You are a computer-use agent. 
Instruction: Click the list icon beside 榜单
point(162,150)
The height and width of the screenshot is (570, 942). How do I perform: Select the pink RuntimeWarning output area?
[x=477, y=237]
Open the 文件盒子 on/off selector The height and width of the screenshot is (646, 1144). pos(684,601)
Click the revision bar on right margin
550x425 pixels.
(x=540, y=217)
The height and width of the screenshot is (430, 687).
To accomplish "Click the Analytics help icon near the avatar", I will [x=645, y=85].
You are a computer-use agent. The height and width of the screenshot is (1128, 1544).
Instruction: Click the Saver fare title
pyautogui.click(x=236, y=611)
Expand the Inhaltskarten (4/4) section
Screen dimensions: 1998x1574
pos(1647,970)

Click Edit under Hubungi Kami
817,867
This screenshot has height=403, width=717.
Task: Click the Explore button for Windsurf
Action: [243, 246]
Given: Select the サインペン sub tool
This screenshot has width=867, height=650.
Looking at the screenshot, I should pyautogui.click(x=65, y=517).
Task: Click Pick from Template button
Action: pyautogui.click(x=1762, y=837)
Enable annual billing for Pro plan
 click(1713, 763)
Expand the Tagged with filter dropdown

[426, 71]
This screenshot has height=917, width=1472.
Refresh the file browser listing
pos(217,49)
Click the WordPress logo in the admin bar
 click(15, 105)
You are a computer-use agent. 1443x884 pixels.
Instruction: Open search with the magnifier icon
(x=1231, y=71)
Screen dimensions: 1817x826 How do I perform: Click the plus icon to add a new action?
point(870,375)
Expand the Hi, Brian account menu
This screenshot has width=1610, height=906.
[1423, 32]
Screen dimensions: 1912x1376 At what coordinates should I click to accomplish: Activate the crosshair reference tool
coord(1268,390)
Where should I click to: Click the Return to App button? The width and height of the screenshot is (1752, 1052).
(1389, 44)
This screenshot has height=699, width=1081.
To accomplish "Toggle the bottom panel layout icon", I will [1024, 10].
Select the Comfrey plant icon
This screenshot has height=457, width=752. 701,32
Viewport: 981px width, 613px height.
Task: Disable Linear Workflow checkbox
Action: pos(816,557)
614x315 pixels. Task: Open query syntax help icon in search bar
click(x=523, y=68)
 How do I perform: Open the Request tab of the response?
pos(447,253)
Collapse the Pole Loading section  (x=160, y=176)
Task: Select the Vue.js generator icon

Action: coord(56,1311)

================

Assigned task:
When answering, write out each of the lines above exactly as given.

Solved exercise:
You are a computer-use agent. 
Instruction: Click the list icon beside 榜单
point(162,150)
The height and width of the screenshot is (570, 942). How do I perform: Select the pink RuntimeWarning output area?
[x=477, y=237]
Open the 文件盒子 on/off selector The height and width of the screenshot is (646, 1144). pos(684,601)
Click the revision bar on right margin
550x425 pixels.
(x=540, y=217)
The height and width of the screenshot is (430, 687).
To accomplish "Click the Analytics help icon near the avatar", I will [x=645, y=85].
You are a computer-use agent. The height and width of the screenshot is (1128, 1544).
Instruction: Click the Saver fare title
pyautogui.click(x=236, y=611)
Expand the Inhaltskarten (4/4) section
Screen dimensions: 1998x1574
pos(1647,970)

Click Edit under Hubungi Kami
817,867
This screenshot has height=403, width=717.
Task: Click the Explore button for Windsurf
Action: [243, 246]
Given: Select the サインペン sub tool
This screenshot has width=867, height=650.
Looking at the screenshot, I should pyautogui.click(x=65, y=517).
Task: Click Pick from Template button
Action: pyautogui.click(x=1762, y=837)
Enable annual billing for Pro plan
 click(1713, 763)
Expand the Tagged with filter dropdown

[426, 71]
This screenshot has height=917, width=1472.
Refresh the file browser listing
pos(217,49)
Click the WordPress logo in the admin bar
 click(15, 105)
You are a computer-use agent. 1443x884 pixels.
Instruction: Open search with the magnifier icon
(x=1231, y=71)
Screen dimensions: 1817x826 How do I perform: Click the plus icon to add a new action?
point(870,375)
Expand the Hi, Brian account menu
This screenshot has width=1610, height=906.
[1423, 32]
Screen dimensions: 1912x1376 At what coordinates should I click to accomplish: Activate the crosshair reference tool
coord(1268,390)
Where should I click to: Click the Return to App button? The width and height of the screenshot is (1752, 1052).
(1389, 44)
This screenshot has height=699, width=1081.
To accomplish "Toggle the bottom panel layout icon", I will [1024, 10].
Select the Comfrey plant icon
This screenshot has height=457, width=752. 701,32
Viewport: 981px width, 613px height.
Task: Disable Linear Workflow checkbox
Action: pos(816,557)
614x315 pixels. Task: Open query syntax help icon in search bar
click(x=523, y=68)
 How do I perform: Open the Request tab of the response?
pos(447,253)
Collapse the Pole Loading section  (x=160, y=176)
Task: Select the Vue.js generator icon

Action: coord(56,1311)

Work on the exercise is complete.